Time to make the European elections matter

By Keith Nuthall, International News Services

This week, a small proportion of Europe’s electors (maybe less than 30%) will drift over to their polling station to do their European Union (EU) civic duty and vote for a European Parliament representative. That the proportion of EU citizens undertaking this easy task has dwindled is testimony to the failure of the parliament to do its job: to exercise power on behalf of the majority of the EU population.

 

Because, at the risk of sounding patronising, isn’t the point of participating in elections to win, and then use the levers of authority offered in a political system to shape society, the economy and culture?

And European Parliament elections just don’t deliver this. Here loose coalitions of national parties compete, campaigning usually on national issues, to gain votes to send deputies to the international assembly’s twin-seats of Strasbourg and Brussels. Very few European issues are actually debated seriously in these campaigns, but actually that’s not even half the problem.

The real issue is what happens when these MEPs get to work.

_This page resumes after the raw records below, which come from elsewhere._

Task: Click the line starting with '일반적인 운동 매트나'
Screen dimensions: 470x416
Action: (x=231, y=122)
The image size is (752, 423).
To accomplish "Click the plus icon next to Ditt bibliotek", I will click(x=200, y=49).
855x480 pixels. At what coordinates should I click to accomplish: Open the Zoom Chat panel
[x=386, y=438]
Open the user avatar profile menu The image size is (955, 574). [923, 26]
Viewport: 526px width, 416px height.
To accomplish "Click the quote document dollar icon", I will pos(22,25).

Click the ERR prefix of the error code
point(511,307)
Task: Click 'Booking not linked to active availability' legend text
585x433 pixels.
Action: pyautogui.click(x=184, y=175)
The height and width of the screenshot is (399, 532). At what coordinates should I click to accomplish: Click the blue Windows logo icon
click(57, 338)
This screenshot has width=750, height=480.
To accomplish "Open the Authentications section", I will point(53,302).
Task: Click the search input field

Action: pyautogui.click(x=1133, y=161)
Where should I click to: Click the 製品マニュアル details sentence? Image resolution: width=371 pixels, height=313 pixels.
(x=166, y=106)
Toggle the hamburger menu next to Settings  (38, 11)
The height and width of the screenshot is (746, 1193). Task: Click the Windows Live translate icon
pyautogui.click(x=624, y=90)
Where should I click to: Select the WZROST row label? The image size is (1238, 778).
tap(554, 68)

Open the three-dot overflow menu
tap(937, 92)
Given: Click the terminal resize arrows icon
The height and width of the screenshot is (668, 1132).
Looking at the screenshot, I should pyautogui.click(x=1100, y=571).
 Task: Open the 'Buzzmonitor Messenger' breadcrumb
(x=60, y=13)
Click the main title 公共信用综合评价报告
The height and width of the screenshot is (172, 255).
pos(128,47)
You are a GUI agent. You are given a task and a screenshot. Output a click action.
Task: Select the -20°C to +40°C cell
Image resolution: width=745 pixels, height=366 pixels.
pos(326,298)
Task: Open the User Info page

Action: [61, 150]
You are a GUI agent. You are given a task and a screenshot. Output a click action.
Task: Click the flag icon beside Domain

Quite peculiarly to an outsider, noone actually takes power. Instead, the committee chairs, the presidency and other important posts are shared out amongst political groups who back home, in their national parliaments, wouldn’t be seen dead riding in the same taxi.

No wonder, Václav Klaus, the president of the EU’s current rotating presidency the Czech Republic, accused the European Parliament of acting like a one-party-state.

And despite the various misgivings about his views in Brussels, he makes a point. When noone actually openly competes for power within a supposedly democratic institution – in a way that’s what you get – a de facto one-party state, a permanent universal coalition.

When I vote in European Parliament elections, I would preferably want my representative to do his or her damndest to secure policies that I agree with….not to share power with ALL the other parties, some of which I really dislike.

I want my representative’s party to win a majority in parliament and then grab all the levers of power and use the European Parliament’s ability to veto and amend a large proportion of EU legislation to shape European law to fit my prejudices. And if my party does not win enough votes, I want it in coalition with as like a minded partner as possible…and then they share the spoils between them. The parties they don’t like get shut out and become an opposition. This could be a conservative-Christian Democrat-liberal alliance; maybe a socialist-social democrat-green coalition. It really doesn’t matter who – it just has to be someone, rather than everyone.

If this kind of practice bedded in, then the parliament really would develop a democratic mandate – and with that more authority. Eventually, it could actually have real authority over the political hue of a new European Commission president.

And if parliament elections demonstrably changed the policies of the EU in a way that voters could see and understand, more people might in future bother to turn out and vote.